The new Premier League season has barely started, but already I feel I’ve boarded an emotional roller coaster. As a lifelong Chelsea supporter I should be feeling pretty smug about the fact that we’ve won each of our opening two games by a resounding score of 6-0 — albeit against modest opposition in the form of West Bromwich Albion and Wigan.

On the down side, Chelsea’s trio of England internationals — John Terry, Frank Lampard and Ashley (aka “Cashley”) Cole — are currently about as popular as a new, antibiotic-resistant hospital superbug. After this summer’s World Cup debacle, it looks as though their every move will be loudly booed by opposing fans for the remainder of the season. Still, if you’re going to pick up a salary of £150,000 a week as JT does, you have to expect that lots of people are going to hate you.

Talking of people you loathe, brings me to the real source of my discomfiture. Usually a new campaign signals the resumption of those post-match rants in which Arsène Wenger and Sir Alex Ferguson rail against referees and fail to give credit to those opponents who (occasionally) manage to cut Arsenal and Manchester United down to size. I firmly believe that only a weekly dose of “Wengerisms” — plus a hatful of Didier Drogba goals — sustained me through the long and bitter winter of 2009/2010.

So, it’s pretty disturbing to have to admit that just days into the season I’ve actually started to feel a twinge of sympathy for, and perhaps even empathy with, Sir Alex. His war with the BBC over a 2004 Panorama documentary about his son, Jason, may be entering a new phase. I didn’t see the programme, but the United manager was upset at what he has called “a horrible attack on my son’s honour” and the unfounded suggestions that Fergie Jr exploited his father’s position in his dealings as a football agent.

Never one to bear a grudge, Fergie was still fuming in 2007 as he accused the BBC of being “arrogant beyond belief”, declaring “I think the BBC is the kind of company that never apologise and they never will apologise.”

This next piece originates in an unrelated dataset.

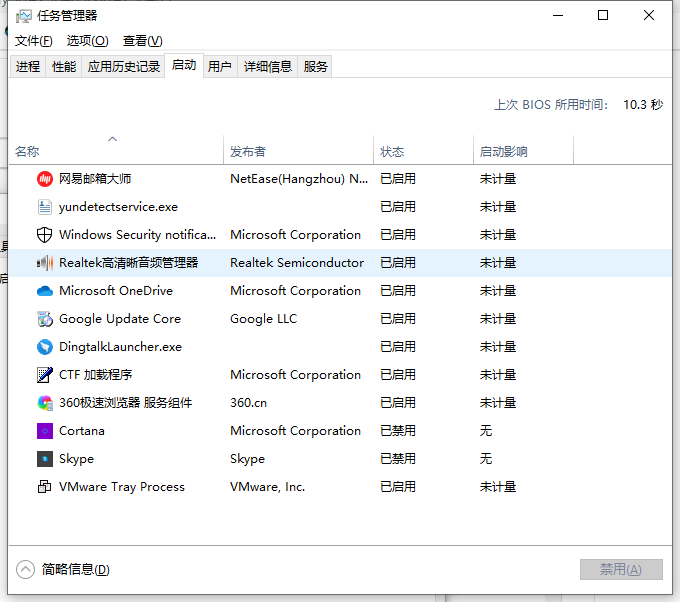680x602 pixels.
Task: Select the 360 browser service component icon
Action: click(44, 403)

The upshot of this feud is that after today’s 2-2 draw away to Fulham, Sir Alex is maintaining his strict policy of refusing to give interviews to the Corporation. In other words, he is going to sulk until someone there says sorry. Unfortunately for him, the Premier League has tightened up the rules that compel managers to communicate with the broadcast rights holders. If he doesn’t start talking, he’ll be fined, though the sums involved amount to chicken feed — or perhaps in Sir Alex’s case a few boxes of his favourite chewing gum.

You’re probably thinking that a Chelsea fan should be revelling in a situation that so clearly winds up the notoriously combustible Manchester United manager. His penchant for giving underperforming players the “hairdryer treatment” is, after all, the stuff of legend. But regardless of the rights and wrongs of the Panorama show, I find it admirable that someone is prepared to stand up to the BBC. That’s because I believe that as a corporate body they do regard themselves as beyond reproach.

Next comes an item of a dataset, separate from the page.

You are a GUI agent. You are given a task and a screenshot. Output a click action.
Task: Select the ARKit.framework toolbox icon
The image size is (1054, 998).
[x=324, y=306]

I can see where Fergie is coming from because, in my own small way, I have tried and failed to get an apology from the BBC. In the late 70s I was a budding film buff with only a black and white television and no video recorder for company. The movies I really wanted to see were Humphrey Bogart vehicles or rarely shown gems from directors like Truffaut, Godard and Buñuel. I spent many evenings with my eyelids glued open, squinting at the subtitles and trying to understand why some sadist in the scheduling department always put these films on after midnight.

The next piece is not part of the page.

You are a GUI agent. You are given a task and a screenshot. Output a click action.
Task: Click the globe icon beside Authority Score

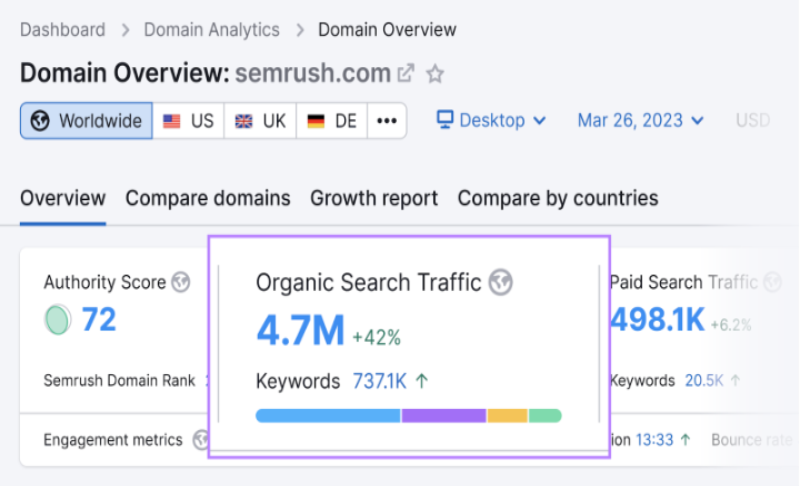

Finally, I wrote to complain and received the most patronising response imaginable from someone within the bowels of Broadcasting House, who claimed that the antisocial scheduling was all about trying to accommodate people working late shifts, who weren’t at home earlier in the evening. Yeah, right. I wasn’t buying that back in 1979 and I’m not convinced now. I still have that letter somewhere and when I find it I shall forward a copy to Sir Alex as a gesture of support.

Around the same time, I wrote again, this time about biased coverage of a tennis match at Brighton between Chris Evert and Martina Navratilova. For reasons that still escape me, perennially youthful popster Sir Cliff Richard had been allowed into the commentary box to offer his not very interesting views on the wondrous Chrissie and why she was going to win. As a Martina fan I found this detracted from my enjoyment of the game. As it turned out, Sir Cliff is the purveyor of lousy songs and inaccurate predictions: Martina trounced Chrissie.

Martina got the trophy and, if memory serves, a Daihatsu car. I had to be content with a placatory letter from BBC tennis correspondent Gerald Williams that definitely wouldn’t have satisfied Sir Alex’s criteria for a decent apology. I remain convinced that unless you can nail the BBC with a libel suit, or something of that magnitude, they are very bad at admitting that they’re wrong about anything.

Thirty years ago I was just another earnest and overly articulate teenage viewer with a pen and an attitude. Now I’ve got a blog, a rudimentary knowledge of HTML and, like Fergie, a burning desire to see some serious grovelling from BBC management.